For the faithful followers of the Office of Campus Sustainability you will know that we have been plotting a waste-free campus for years now. Over the past decade, the campus has increased its recycling programs to the tune of a 20% increase in the diversion rate. Lots of cool programs and some pretty decent results across the board.
But lately, our campus diversion rate has stagnated. There are a couple of good reasons why the needle hasn't moved on the diversion rate recently. Let's look at a couple of these reasons so that we can figure out a path to becoming a zero waste campus.
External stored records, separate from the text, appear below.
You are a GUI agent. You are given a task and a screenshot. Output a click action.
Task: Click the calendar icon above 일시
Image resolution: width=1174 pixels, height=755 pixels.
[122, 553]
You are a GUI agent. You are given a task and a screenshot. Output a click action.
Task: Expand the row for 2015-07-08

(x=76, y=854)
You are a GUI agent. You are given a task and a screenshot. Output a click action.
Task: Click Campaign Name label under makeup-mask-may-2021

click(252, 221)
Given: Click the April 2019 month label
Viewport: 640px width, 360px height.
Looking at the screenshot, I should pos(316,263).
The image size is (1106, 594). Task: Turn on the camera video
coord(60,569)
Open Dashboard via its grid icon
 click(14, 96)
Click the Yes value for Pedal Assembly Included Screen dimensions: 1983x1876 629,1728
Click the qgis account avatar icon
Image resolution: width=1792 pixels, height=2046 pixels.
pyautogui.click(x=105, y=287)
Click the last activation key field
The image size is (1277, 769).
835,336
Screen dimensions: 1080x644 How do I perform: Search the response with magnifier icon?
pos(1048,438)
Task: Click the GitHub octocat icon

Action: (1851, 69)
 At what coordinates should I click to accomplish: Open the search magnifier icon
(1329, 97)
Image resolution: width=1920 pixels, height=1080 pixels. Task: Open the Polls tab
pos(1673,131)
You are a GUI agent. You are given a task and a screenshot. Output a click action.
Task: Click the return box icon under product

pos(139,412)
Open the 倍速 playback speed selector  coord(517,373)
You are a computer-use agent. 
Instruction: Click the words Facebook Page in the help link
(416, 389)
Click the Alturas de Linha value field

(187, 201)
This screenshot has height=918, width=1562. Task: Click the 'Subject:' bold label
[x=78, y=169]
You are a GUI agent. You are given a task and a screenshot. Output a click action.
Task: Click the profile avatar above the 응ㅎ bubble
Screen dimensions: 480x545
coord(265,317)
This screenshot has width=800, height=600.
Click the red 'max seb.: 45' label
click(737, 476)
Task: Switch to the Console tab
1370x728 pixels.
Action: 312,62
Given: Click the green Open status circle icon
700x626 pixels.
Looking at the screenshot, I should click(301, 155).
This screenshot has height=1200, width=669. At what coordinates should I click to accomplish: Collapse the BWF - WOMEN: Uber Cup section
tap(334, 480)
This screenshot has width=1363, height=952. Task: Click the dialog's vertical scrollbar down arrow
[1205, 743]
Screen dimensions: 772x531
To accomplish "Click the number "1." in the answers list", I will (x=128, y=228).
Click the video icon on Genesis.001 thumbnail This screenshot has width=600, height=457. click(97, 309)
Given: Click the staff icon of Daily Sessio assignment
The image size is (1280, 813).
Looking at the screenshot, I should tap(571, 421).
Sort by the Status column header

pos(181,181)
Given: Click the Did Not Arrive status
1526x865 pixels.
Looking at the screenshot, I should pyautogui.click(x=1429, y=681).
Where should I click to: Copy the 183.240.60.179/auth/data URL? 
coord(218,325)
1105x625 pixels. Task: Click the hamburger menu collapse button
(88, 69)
REDUCINGThe University of Ottawa is reducing more; instead of purchasing things, we are reusing more stuff or simply not buying it in the first place. This is exactly what happened in the 2014-15 fiscal year whereby the overall stuff consumed dropped by 4%, This sadly makes our overall diversion look less good. Think of something like our Paper-less campaign; the more paper we avoid using, the worse our diversion numbers appear to be.
Here's an example
Let's imagine the University generates 2,000 kg of waste every year. If 1,500 kg of that is recycled, we would have a diversion rate of 75%.
Recycling / Total waste = Diversion Rate
So 1,500 kg / 2,000 kg = 75%
But imagine that we implement the best paperless office program ever and we are able to prevent the need for 500 kg of paper. That means the University would generate 1,500 kg of total waste and only 1,000 kg of recycling (because we aren't recycling any of that paper anymore.
Recycling / Total waste = Diversion Rate
So 1,000 kg / 1,500 kg = 66%
DAAAAAMMMMMMNNNNN, diversion went down even though we did much better for the planet. We have implemented a bunch of great programs which are reducing the amount of stuff we are producing but this translate to sad looking diversion numbers. Don't get me wrong, I will take a lower diversion rate if it means we produced less stuff being consumed any day.
MORE PEOPLEAnother thing that keeps hindering our diversion numbers is the total number of students on campus... the number keeps going up! So this is all well and good for our income from tuition (more people = more money) but it doesn't really help our waste numbers (because more people = more stuff).
I know that the number of people you have doesn't necessarily track with more waste but it is an indicator that we use to predict our total waste. What's really tough isn't just the greater number of students on campus, it's the greater number of students living in residences. This year, uOttawa opened a new residence on Rideau Street and added a couple more hundred beds to our housing mix. You need to understand that a student living in residences is very different from a student living off campus. All the waste that the student off campus generates is internalized when they live on campus.
So if you are a commuter student, maybe you eat a couple of meals on campus and maybe you recycle your course notes, but a student in residences produces way more stuff. They cook their own meals, they grow out of their clothes, they have pick up random magazines and flyers. All this is now stuff that the campus has to deal with.
Oh, and let's not forget that there is also a bunch of atypical items that don't usually show up in the normal campus waste stream. Think socks, and toothbrushes, and Halloween costumes, and broken appliances, etc... This isn't the kind of thing that shows up in our commercial waste.
This last one shouldn't be much of a surprise. Contamination is the bane of every recycling coordinator's job. It seems that no matter how well we plan to eliminate waste.... there is always some contamination lurking in the shadows waiting to damped your spirits.
Contamination comes in many many forms. What really sucks about it is that there are so many sources. Sometimes it's because of packaging (everything is wrapped in cheap plastic these days, including bananas and other such egregious items), sometimes it's because of laziness (can't find a recycling bin?.... just toss it), and sometimes it is because the item you have just can't be recycled (like the infamous disposable coffee cup).
You'd be surprised how often recycling bin placement determines how much stuff gets recycled. For instance, a recycling bin in a class room might as well be a garbage heap. Put it right outside the classroom and bam, recycle-rama! But I'll get to that in another post.